--- Exercise prompt ---
All lines below are to be transcribed exactly.
↓↓↓
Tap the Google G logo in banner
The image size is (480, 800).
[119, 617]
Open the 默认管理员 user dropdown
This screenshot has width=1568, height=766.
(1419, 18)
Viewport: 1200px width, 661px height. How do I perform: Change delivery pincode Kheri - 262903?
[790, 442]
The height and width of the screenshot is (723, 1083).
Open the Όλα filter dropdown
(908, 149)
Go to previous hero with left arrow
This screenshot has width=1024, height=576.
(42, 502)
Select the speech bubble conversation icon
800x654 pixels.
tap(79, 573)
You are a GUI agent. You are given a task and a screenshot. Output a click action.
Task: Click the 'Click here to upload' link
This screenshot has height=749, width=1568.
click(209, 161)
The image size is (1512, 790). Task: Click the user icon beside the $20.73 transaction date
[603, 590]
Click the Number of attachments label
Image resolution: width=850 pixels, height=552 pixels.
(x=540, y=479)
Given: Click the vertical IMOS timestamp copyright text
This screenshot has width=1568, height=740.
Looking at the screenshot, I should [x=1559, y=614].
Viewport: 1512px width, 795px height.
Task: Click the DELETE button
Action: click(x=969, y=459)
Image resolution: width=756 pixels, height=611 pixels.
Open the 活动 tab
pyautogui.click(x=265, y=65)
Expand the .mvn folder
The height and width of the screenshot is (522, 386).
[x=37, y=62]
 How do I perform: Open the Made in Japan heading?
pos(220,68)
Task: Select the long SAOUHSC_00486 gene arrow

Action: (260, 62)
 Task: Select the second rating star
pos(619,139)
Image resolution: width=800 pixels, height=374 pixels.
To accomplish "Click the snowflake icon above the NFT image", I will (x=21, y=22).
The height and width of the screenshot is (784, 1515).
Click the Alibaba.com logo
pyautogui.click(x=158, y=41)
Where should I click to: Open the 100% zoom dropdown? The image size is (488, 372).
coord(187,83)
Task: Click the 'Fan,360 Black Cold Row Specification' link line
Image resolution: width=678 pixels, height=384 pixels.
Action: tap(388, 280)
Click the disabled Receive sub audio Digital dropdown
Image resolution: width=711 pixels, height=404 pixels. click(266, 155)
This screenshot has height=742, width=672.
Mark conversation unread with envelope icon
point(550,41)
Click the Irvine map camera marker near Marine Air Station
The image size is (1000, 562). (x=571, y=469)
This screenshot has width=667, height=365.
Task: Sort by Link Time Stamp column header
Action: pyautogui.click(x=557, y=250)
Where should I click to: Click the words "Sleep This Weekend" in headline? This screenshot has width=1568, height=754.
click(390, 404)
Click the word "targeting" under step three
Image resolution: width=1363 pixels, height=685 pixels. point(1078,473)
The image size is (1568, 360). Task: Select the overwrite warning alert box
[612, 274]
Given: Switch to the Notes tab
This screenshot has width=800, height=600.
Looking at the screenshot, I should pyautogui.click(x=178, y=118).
↑↑↑
--- Written answer ---
Tap the Google G logo in banner
The image size is (480, 800).
[119, 617]
Open the 默认管理员 user dropdown
This screenshot has width=1568, height=766.
(1419, 18)
Viewport: 1200px width, 661px height. How do I perform: Change delivery pincode Kheri - 262903?
[790, 442]
The height and width of the screenshot is (723, 1083).
Open the Όλα filter dropdown
(908, 149)
Go to previous hero with left arrow
This screenshot has width=1024, height=576.
(42, 502)
Select the speech bubble conversation icon
800x654 pixels.
tap(79, 573)
You are a GUI agent. You are given a task and a screenshot. Output a click action.
Task: Click the 'Click here to upload' link
This screenshot has height=749, width=1568.
click(209, 161)
The image size is (1512, 790). Task: Click the user icon beside the $20.73 transaction date
[603, 590]
Click the Number of attachments label
Image resolution: width=850 pixels, height=552 pixels.
(x=540, y=479)
Given: Click the vertical IMOS timestamp copyright text
This screenshot has width=1568, height=740.
Looking at the screenshot, I should [x=1559, y=614].
Viewport: 1512px width, 795px height.
Task: Click the DELETE button
Action: click(x=969, y=459)
Image resolution: width=756 pixels, height=611 pixels.
Open the 活动 tab
pyautogui.click(x=265, y=65)
Expand the .mvn folder
The height and width of the screenshot is (522, 386).
[x=37, y=62]
 How do I perform: Open the Made in Japan heading?
pos(220,68)
Task: Select the long SAOUHSC_00486 gene arrow

Action: (260, 62)
 Task: Select the second rating star
pos(619,139)
Image resolution: width=800 pixels, height=374 pixels.
To accomplish "Click the snowflake icon above the NFT image", I will (x=21, y=22).
The height and width of the screenshot is (784, 1515).
Click the Alibaba.com logo
pyautogui.click(x=158, y=41)
Where should I click to: Open the 100% zoom dropdown? The image size is (488, 372).
coord(187,83)
Task: Click the 'Fan,360 Black Cold Row Specification' link line
Image resolution: width=678 pixels, height=384 pixels.
Action: tap(388, 280)
Click the disabled Receive sub audio Digital dropdown
Image resolution: width=711 pixels, height=404 pixels. click(266, 155)
This screenshot has height=742, width=672.
Mark conversation unread with envelope icon
point(550,41)
Click the Irvine map camera marker near Marine Air Station
The image size is (1000, 562). (x=571, y=469)
This screenshot has width=667, height=365.
Task: Sort by Link Time Stamp column header
Action: pyautogui.click(x=557, y=250)
Where should I click to: Click the words "Sleep This Weekend" in headline? This screenshot has width=1568, height=754.
click(390, 404)
Click the word "targeting" under step three
Image resolution: width=1363 pixels, height=685 pixels. point(1078,473)
The image size is (1568, 360). Task: Select the overwrite warning alert box
[612, 274]
Given: Switch to the Notes tab
This screenshot has width=800, height=600.
Looking at the screenshot, I should pyautogui.click(x=178, y=118).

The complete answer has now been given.